[Excerpted passage]:
* * *

FRIDAY, April 27 (HealthDay News) -- The glamour of playing professional football can fade fast and hard once an athlete's career is over, a new study suggests.
Chronic pain from injuries sustained during a career, plus levels of depression comparable to the general population that can be aggravated by that injury-related pain, can make the transition to retirement difficult for many players, University of Michigan researchers report.
Many retired players "have a rate of moderate to severe depressive symptoms similar to the general population," said lead researcher Dr. Thomas L. Schwenk. "But they also have a huge burden of chronic pain, from injuries and the stress of a professional sports career. The two interact to cause significant sleep disturbance and other miseries."
Besides depression and chronic pain, those miseries can range from loss of fitness and lack of exercise, financial difficulties, a lack of social support or friendships, and abuse of prescribed medication, alcohol or other drugs, the study found.
The findings are published in the April issue of the journal Medicine & Science in Sports & Exercise. They are also timely because the National Football League is holding its annual draft of college players this weekend.

* * *

[Assigned task 1]: According to the article on retired professional football players, in which journal were the study's findings published?
[Assigned task 2]: Carry on the article about retired professional football players, picking up after its last sentence.
The records that follow the article were drawn from a separate source.

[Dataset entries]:
* * *

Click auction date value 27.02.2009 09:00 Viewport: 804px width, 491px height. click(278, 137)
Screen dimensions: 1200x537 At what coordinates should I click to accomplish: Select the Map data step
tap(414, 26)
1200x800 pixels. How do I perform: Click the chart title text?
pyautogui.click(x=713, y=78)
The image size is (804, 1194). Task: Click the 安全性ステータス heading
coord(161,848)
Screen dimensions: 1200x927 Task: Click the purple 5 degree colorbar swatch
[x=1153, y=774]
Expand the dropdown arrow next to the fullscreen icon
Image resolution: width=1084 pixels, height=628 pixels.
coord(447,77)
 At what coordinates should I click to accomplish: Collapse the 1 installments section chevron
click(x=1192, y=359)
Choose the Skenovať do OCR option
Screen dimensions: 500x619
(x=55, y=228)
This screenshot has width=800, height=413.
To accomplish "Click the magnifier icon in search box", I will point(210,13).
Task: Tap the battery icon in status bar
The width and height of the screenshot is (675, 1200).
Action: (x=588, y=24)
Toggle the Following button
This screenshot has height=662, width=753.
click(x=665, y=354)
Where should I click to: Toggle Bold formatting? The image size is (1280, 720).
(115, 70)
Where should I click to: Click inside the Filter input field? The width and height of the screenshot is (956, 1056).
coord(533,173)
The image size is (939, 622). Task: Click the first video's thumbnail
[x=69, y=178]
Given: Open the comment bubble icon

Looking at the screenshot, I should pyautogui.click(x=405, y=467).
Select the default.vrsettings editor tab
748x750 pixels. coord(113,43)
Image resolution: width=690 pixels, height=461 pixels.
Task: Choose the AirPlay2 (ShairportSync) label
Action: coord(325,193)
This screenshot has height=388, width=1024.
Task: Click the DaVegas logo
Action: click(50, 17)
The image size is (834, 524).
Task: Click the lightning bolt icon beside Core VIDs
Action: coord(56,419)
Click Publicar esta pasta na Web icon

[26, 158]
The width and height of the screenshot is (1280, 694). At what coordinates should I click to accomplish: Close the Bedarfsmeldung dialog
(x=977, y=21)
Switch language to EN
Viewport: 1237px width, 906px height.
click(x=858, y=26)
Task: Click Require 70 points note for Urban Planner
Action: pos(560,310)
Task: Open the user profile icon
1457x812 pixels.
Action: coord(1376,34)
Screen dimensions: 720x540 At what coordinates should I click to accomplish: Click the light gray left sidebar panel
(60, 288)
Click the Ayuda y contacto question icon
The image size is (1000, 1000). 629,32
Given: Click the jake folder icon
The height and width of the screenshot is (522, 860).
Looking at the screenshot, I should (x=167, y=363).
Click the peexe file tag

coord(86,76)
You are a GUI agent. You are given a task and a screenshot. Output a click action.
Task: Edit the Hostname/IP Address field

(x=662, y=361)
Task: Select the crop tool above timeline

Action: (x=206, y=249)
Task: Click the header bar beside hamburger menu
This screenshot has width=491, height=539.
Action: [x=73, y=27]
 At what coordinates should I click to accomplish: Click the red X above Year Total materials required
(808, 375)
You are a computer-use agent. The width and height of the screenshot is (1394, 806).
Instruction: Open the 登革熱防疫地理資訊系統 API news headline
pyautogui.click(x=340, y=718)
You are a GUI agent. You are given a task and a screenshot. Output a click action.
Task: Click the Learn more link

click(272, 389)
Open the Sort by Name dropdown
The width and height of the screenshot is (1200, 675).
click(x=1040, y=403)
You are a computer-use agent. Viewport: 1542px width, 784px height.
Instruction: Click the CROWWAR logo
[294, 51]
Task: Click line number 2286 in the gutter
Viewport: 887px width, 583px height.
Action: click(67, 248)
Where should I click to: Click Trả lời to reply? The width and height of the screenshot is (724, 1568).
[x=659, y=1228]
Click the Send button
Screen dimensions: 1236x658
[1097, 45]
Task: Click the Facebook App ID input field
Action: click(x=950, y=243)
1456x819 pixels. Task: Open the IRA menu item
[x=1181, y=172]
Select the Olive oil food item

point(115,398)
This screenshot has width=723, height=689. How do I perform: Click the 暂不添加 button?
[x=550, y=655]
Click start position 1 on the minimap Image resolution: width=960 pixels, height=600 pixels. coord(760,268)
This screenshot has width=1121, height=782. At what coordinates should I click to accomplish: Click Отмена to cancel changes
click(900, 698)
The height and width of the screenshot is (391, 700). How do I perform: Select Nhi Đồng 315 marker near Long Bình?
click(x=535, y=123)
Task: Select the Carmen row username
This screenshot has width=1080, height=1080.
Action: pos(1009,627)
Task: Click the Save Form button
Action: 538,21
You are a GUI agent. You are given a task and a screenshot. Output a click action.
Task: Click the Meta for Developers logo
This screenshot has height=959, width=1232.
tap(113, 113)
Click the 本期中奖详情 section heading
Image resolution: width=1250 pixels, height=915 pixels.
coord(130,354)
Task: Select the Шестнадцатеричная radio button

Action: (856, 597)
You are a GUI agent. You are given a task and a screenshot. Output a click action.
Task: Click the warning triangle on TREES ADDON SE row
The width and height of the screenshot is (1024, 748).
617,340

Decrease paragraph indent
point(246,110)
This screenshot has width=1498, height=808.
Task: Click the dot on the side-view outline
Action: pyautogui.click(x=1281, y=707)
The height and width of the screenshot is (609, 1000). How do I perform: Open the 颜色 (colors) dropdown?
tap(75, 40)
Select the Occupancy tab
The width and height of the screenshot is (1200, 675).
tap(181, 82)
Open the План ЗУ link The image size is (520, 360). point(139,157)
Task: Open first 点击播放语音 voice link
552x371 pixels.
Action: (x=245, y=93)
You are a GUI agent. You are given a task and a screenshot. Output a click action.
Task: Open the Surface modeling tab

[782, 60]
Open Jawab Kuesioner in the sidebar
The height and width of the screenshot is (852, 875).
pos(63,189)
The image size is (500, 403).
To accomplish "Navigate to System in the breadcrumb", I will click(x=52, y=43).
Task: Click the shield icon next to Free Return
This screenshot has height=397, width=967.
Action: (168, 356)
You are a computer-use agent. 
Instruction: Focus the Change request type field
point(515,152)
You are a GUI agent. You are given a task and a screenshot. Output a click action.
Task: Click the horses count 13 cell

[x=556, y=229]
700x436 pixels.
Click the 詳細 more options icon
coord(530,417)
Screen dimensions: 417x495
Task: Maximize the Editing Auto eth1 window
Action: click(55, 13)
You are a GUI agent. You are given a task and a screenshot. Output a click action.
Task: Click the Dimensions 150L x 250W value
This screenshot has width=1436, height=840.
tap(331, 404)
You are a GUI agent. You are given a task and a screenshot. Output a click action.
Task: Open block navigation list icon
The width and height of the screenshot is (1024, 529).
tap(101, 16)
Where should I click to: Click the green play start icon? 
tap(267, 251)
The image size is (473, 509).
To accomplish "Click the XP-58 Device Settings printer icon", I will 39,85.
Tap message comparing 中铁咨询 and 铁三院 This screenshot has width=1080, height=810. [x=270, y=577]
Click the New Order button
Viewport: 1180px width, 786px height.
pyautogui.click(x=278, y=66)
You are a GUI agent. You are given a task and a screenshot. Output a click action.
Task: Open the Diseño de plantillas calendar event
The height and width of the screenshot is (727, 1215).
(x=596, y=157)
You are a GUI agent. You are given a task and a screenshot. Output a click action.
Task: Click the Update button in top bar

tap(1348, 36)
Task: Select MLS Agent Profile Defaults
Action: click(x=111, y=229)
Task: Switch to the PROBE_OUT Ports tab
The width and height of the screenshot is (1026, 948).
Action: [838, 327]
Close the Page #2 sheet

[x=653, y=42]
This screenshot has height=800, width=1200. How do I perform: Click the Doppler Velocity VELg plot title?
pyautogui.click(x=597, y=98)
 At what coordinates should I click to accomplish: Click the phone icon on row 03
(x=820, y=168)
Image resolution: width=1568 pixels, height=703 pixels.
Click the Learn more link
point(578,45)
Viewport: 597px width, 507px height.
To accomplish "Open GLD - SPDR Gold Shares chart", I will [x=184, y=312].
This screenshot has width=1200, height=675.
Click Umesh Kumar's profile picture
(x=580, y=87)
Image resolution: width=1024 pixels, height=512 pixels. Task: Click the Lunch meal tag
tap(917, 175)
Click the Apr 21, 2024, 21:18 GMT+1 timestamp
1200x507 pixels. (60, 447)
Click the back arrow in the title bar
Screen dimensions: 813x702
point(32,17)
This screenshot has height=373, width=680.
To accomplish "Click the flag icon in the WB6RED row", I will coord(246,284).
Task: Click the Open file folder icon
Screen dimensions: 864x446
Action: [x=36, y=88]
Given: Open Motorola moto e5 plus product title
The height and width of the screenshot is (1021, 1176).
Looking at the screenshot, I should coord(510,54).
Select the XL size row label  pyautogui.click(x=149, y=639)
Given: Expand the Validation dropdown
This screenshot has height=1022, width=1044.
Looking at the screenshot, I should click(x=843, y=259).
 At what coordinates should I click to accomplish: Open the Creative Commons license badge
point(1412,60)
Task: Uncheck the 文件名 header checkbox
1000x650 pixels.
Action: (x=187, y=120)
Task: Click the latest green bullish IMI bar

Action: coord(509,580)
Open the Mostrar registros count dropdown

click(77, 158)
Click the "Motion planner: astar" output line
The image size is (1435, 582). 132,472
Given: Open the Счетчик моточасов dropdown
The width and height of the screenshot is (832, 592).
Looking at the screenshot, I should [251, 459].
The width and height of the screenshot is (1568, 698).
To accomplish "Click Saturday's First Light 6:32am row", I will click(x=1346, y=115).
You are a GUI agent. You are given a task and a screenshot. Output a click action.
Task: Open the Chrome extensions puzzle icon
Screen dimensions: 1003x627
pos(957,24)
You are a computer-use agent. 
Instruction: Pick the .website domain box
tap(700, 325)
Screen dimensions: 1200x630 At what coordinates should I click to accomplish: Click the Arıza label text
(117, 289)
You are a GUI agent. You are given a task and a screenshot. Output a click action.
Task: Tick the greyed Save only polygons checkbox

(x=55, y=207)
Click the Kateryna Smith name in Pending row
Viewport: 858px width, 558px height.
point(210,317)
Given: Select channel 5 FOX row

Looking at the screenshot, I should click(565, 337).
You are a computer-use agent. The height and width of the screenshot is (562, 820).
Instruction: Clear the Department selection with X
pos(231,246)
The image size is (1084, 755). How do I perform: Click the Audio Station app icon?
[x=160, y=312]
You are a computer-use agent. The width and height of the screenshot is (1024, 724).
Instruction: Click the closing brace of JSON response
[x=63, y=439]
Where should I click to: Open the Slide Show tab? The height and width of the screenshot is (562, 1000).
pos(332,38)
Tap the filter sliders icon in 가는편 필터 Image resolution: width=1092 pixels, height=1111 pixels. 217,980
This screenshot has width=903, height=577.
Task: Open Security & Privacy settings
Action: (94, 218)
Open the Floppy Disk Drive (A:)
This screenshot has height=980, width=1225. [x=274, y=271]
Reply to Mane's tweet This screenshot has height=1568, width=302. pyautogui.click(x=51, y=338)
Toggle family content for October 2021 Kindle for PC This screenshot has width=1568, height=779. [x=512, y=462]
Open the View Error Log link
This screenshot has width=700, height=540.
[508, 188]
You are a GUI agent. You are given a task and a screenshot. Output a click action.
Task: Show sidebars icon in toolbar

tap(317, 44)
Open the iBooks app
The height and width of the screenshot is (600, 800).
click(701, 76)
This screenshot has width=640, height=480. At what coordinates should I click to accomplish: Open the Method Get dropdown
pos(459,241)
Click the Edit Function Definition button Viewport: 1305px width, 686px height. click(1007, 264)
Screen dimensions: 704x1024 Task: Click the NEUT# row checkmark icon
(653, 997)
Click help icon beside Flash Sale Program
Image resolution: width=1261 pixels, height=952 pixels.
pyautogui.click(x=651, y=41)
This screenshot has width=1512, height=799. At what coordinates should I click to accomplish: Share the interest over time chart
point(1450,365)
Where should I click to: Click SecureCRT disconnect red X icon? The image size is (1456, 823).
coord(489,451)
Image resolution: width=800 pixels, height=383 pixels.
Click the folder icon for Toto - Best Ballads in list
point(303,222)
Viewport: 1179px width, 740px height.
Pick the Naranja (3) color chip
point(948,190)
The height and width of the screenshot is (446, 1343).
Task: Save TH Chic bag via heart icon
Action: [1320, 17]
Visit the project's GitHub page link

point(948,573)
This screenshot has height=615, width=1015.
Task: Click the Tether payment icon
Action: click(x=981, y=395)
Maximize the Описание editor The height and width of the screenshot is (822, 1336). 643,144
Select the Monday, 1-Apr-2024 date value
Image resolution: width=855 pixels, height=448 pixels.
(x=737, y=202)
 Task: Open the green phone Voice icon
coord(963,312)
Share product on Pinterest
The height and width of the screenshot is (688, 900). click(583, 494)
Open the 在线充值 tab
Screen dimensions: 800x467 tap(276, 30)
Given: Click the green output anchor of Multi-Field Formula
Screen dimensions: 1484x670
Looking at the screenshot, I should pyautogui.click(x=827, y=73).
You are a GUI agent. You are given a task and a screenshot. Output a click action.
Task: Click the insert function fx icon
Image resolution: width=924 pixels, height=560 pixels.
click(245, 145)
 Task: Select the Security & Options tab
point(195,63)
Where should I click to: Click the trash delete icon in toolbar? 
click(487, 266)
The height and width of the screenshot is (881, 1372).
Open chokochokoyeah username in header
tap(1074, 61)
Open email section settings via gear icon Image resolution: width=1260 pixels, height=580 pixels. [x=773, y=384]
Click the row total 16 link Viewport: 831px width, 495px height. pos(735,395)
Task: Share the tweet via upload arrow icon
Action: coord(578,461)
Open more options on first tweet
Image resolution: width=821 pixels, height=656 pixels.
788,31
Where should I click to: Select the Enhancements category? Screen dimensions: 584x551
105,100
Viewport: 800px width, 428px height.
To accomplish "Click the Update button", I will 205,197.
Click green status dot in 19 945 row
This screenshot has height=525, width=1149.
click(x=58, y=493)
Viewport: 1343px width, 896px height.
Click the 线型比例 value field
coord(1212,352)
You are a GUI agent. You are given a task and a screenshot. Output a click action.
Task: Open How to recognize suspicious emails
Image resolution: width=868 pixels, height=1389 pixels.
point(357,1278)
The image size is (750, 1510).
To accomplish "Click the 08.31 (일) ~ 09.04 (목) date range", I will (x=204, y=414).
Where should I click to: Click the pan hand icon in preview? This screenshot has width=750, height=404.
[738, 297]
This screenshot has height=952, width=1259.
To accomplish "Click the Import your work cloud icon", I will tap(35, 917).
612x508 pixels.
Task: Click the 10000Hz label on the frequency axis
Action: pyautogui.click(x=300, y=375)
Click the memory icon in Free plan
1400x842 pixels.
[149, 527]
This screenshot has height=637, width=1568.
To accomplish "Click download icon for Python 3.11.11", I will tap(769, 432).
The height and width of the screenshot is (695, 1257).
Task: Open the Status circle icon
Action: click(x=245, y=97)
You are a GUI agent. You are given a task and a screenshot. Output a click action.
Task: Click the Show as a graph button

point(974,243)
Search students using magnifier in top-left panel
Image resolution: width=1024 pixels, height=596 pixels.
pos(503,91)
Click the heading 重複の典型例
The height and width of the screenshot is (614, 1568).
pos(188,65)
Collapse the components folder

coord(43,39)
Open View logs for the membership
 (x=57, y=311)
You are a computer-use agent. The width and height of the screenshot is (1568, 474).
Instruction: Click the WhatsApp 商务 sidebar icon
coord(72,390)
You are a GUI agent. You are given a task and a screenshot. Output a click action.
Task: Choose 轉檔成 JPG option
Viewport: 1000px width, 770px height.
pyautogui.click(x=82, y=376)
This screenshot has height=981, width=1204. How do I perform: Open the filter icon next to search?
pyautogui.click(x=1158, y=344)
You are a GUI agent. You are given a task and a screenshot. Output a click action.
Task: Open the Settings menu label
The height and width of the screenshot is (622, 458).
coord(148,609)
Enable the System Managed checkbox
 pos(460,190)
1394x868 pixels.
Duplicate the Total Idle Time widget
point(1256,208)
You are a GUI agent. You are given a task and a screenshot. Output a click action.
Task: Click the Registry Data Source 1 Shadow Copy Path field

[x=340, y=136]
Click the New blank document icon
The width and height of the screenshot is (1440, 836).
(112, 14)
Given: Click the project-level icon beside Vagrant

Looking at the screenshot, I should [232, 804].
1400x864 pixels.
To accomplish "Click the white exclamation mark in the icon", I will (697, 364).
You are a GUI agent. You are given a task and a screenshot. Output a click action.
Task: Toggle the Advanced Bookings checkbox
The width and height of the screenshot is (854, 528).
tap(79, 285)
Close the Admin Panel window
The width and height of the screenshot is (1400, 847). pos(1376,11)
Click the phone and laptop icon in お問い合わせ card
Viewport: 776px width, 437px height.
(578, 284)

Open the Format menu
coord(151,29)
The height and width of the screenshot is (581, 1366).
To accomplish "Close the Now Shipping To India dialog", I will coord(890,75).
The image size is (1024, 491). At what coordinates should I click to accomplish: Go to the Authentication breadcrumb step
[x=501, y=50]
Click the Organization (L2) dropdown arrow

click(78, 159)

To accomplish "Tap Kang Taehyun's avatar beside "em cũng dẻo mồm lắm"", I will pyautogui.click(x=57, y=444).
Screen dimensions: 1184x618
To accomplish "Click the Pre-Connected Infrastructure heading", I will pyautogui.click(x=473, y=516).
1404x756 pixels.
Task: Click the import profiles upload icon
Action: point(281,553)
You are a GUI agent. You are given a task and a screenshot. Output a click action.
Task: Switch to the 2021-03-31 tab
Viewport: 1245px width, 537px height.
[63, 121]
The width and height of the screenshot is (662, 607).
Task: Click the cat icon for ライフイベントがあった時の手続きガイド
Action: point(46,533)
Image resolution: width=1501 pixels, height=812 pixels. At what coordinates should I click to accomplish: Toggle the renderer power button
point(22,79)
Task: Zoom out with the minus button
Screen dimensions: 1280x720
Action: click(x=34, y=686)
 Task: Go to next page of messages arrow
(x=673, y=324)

* * *

[Written reply 1]: The April issue of Medicine & Science in Sports & Exercise.

[Written reply 2]:
The study also come on the heels of tragic headlines involving former NFL players, including Andre Waters, a star safety for the Philadelphia Eagles and the Arizona Cardinals, who committed suicide in November at the age of 44. He was suffering from brain damage caused by multiple concussions during his 12-year career, according to pathology reports.
For the new study, Schwenk's group surveyed 3,377 retired members of the NFL Players Association. Of the 1,594 who responded, almost 15 percent reported moderate to severe depression, a figure comparable to the general public, Schwenk said.
But, half of those respondents also said they suffered from chronic pain, Schwenk said, and "this puts them at significant additional risk for depression."
Moreover, more than 50 percent of the ex-players had high scores for pain, depression or both.
The consequences of depression were seen in sleep problems, difficulty in getting help for depression and feeling isolated. Ex-players who reported moderate to severe depression were 11 times more likely to have trouble sleeping than those who weren't depressed or only mildly depressed.
In addition, ex-players with moderate-to-severe depression were almost eight times more likely to report a loss of fitness and lack of exercise, and seven times more likely to report financial difficulties.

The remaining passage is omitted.